Data items:
▼▼▼

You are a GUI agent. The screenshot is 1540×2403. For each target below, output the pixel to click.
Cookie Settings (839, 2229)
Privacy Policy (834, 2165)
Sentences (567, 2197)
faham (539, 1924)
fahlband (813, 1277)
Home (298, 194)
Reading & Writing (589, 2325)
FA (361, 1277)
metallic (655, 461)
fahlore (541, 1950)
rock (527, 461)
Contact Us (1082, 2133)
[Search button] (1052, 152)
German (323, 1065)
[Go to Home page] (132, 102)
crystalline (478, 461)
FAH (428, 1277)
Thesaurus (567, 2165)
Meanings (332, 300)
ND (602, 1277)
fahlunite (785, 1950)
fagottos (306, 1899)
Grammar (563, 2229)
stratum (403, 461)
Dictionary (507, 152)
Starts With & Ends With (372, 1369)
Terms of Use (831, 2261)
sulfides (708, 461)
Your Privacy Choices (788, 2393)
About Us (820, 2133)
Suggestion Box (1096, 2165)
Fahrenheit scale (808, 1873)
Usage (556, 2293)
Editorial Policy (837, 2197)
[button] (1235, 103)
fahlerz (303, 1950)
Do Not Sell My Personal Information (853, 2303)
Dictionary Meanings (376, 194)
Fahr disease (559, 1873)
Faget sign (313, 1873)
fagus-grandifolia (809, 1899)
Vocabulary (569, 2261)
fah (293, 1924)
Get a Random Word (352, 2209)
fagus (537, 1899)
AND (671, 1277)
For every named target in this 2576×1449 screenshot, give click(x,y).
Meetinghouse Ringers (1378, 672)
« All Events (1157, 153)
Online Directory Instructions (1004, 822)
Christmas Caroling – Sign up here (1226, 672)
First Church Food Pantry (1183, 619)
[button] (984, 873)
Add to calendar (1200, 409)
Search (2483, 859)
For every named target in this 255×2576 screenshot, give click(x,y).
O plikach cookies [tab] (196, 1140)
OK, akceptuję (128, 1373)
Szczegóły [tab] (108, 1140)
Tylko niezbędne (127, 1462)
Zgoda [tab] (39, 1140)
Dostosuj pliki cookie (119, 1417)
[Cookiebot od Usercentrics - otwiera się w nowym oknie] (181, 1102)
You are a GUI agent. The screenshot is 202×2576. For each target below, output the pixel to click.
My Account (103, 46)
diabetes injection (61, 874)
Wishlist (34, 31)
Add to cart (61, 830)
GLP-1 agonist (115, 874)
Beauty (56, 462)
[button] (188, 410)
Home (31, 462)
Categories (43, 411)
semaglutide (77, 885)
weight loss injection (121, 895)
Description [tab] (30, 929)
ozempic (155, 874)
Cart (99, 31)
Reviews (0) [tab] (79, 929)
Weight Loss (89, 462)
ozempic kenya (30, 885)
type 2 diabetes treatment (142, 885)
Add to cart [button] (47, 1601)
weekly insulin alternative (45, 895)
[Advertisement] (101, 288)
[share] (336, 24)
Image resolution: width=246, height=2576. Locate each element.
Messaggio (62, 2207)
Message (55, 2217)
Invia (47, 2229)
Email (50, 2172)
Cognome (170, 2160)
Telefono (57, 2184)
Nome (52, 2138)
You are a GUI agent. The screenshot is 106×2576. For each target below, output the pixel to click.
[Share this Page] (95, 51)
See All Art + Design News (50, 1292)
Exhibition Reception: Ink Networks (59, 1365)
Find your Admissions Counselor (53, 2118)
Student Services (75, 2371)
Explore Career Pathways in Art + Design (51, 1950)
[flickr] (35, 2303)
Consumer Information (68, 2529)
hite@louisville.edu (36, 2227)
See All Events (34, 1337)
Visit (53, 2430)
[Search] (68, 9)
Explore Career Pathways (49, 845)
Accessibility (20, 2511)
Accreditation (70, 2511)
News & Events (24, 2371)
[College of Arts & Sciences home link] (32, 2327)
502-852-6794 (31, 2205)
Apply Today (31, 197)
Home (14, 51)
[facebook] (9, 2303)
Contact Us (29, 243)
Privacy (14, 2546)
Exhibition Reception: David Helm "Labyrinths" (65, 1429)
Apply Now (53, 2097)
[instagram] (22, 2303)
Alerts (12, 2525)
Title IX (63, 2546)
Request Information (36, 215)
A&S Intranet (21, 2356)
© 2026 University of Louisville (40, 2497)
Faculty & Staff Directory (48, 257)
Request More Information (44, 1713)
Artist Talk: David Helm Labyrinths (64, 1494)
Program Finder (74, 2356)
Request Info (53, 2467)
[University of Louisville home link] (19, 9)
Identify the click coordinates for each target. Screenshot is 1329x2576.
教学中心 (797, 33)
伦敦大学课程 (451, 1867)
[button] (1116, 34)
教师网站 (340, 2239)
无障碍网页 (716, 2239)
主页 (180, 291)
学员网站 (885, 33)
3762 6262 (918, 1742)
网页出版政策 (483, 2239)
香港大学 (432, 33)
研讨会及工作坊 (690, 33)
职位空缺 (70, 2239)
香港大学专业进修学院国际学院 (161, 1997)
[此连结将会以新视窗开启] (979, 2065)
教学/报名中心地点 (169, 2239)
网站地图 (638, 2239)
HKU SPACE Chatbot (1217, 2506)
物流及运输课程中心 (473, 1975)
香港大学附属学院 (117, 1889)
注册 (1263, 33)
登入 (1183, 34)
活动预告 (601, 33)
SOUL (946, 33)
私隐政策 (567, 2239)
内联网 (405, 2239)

▲▲▲

▸ **About this exercise**: Set every line down again exactly. Begin with the first line of the entries and finish with the line containing "Get a Random Word (352, 2209)".

▸ **Response**:
You are a GUI agent. The screenshot is 1540×2403. For each target below, output the pixel to click.
Cookie Settings (839, 2229)
Privacy Policy (834, 2165)
Sentences (567, 2197)
faham (539, 1924)
fahlband (813, 1277)
Home (298, 194)
Reading & Writing (589, 2325)
FA (361, 1277)
metallic (655, 461)
fahlore (541, 1950)
rock (527, 461)
Contact Us (1082, 2133)
[Search button] (1052, 152)
German (323, 1065)
[Go to Home page] (132, 102)
crystalline (478, 461)
FAH (428, 1277)
Thesaurus (567, 2165)
Meanings (332, 300)
ND (602, 1277)
fahlunite (785, 1950)
fagottos (306, 1899)
Grammar (563, 2229)
stratum (403, 461)
Dictionary (507, 152)
Starts With & Ends With (372, 1369)
Terms of Use (831, 2261)
sulfides (708, 461)
Your Privacy Choices (788, 2393)
About Us (820, 2133)
Suggestion Box (1096, 2165)
Fahrenheit scale (808, 1873)
Usage (556, 2293)
Editorial Policy (837, 2197)
[button] (1235, 103)
fahlerz (303, 1950)
Do Not Sell My Personal Information (853, 2303)
Dictionary Meanings (376, 194)
Fahr disease (559, 1873)
Faget sign (313, 1873)
fagus-grandifolia (809, 1899)
Vocabulary (569, 2261)
fah (293, 1924)
Get a Random Word (352, 2209)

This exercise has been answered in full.